Haiden: Es sind eher größere Unternehmen in bestimmten Branchen, die bereits erfolgreich auf die Digitalisierung ihrer Prozesse gesetzt haben. Kleinere und der Mittelstand tun sich da etwas schwerer. Der Grund ist, dass die meisten Geschäftsprozesse und Verfahren in der Industrie bereits seit vielen Jahren standardisiert sind. Deren Abläufe sind in kleinsten Schritten identifiziert und in den Steuerungslogiken beschrieben. Wir finden in der Industrie teils sogar bereits veraltete IT, die schon lange funktioniert und die man deswegen schon lange nicht mehr angreift.

(+) plus: Haben Sie ein gutes Beispiel für ein Projekt auch aus einer industriefernen Branche?

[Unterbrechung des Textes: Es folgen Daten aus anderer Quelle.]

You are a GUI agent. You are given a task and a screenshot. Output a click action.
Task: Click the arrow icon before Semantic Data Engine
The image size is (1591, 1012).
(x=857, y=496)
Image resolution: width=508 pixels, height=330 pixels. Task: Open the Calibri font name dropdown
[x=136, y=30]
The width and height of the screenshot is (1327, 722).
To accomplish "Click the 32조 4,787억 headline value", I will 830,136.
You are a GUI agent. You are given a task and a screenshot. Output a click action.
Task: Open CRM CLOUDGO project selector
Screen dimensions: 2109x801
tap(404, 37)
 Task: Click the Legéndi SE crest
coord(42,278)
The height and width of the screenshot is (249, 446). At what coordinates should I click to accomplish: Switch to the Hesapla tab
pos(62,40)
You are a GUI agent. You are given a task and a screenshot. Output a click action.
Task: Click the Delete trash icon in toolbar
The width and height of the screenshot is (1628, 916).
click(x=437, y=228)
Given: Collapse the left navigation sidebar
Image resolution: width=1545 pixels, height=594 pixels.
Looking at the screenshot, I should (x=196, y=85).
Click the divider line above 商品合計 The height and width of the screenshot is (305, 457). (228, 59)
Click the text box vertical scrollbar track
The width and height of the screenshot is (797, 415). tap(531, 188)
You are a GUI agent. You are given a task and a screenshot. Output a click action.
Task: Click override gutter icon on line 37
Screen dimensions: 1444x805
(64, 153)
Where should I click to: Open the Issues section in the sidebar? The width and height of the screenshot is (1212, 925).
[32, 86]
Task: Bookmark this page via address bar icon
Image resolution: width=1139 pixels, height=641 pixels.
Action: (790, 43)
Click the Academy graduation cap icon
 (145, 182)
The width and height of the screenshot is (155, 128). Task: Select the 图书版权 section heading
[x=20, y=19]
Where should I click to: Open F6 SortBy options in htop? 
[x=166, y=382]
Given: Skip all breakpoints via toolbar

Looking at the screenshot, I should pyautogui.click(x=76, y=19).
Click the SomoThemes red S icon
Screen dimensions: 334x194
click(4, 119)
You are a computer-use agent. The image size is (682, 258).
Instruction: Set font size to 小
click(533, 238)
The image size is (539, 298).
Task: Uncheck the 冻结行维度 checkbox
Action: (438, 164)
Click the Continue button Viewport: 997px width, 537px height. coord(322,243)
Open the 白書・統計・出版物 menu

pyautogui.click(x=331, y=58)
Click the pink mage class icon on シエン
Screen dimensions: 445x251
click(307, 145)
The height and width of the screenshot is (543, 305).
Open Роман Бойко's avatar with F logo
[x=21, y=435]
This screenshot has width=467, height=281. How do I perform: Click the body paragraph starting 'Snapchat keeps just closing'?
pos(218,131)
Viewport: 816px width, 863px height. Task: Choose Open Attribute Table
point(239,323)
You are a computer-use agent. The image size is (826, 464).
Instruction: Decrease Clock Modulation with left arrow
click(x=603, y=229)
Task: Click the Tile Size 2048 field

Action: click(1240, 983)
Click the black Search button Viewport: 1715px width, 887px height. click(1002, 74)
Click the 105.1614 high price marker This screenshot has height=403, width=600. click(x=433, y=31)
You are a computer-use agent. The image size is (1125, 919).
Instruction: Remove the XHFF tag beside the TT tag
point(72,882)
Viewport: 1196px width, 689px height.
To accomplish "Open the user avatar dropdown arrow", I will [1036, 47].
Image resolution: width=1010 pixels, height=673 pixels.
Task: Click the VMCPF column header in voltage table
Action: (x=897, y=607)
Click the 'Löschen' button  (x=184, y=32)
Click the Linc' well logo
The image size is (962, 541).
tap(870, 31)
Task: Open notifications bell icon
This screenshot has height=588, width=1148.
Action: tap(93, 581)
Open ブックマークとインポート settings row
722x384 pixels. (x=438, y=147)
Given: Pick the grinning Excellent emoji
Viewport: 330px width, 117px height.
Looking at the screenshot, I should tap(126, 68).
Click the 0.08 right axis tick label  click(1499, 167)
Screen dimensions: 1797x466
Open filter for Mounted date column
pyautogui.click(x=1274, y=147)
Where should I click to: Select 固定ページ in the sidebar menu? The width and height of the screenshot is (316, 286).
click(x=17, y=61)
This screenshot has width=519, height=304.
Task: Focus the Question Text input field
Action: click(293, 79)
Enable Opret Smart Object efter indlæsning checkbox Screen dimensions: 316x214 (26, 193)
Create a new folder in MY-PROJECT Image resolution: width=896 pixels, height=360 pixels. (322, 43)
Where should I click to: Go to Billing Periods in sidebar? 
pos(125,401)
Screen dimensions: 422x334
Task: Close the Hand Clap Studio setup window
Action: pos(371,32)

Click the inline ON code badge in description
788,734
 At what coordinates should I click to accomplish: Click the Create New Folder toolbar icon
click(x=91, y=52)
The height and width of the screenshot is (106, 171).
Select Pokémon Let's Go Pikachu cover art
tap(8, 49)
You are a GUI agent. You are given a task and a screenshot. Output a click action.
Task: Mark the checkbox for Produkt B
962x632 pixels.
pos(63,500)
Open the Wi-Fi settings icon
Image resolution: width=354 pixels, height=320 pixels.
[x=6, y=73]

Haiden: Nehmen wir die Logistik her. Ein Digitalisierungsprojekt von T-Systems mit einem Kunden betrifft einen gewerblichen Zustelldienst für Mittagsmenüs. Aus den Kühlschränken des Lieferanten, die bei seinen Kunden stehen, können täglich vorgefertige Menüs entnommen werden. Heute sind die Geräte mit Sensoren ausgestattet, die jederzeit Informationen zu Entnahmen und Füllstand der Kühlschränke melden. Auf Basis dieser Daten wird die gesamte Kette, von der Bestellung der Zutaten über die Zubereitung bis zu einer verkehrsoptimierten Auslieferung auf kurzen Wegen effizient organisiert. Wir sprechen bei diesem Fall von komplexen Lieferprozessen: Die Gerichte müssen für jeden Kühlschrank geplant, produziert und zugestellt werden. Auf einer Baustelle sind beispielsweise ganz andere Speisen nötig als in einer Büroumgebung. Die Menüpläne sind abhängig von Uhrzeiten, Wochentagen und nicht zuletzt auch den Vorlieben der Anwenderinnen und Anwender. Der Gastronomie-Lieferant kann mithilfe der vernetzten Sensoren und Daten im Vorfeld wesentlich besser planen und dann auch liefern.

(+) plus: Was raten Sie Unternehmen auf dem Weg der Digitalisierung? Wo sollte man beginnen?

Haiden: Der erste Schritt sollte sein, herauszufinden, wo es weh tut. Es müssen die Schmerzpunkte identifiziert werden, an denen meist auch Geld verbrannt wird. Digitalisierung bedeutet, tatsächlich Kernprozesse des Geschäfts anzugreifen und auf IT-Ebene abzubilden. Digitalisierungsprojekte verlangen Mut zur Veränderung und ein Zulassen von guten Ideen, speziell wenn eben Business-relevante Prozesse modelliert werden. Am Ende steht aber der Wandel des gesamten Unternehmens und seines Geschäftsmodells im Mittelpunkt, dieser Wandel muss schließlich auch in den Umsatzzahlen positiv sichtbar werden.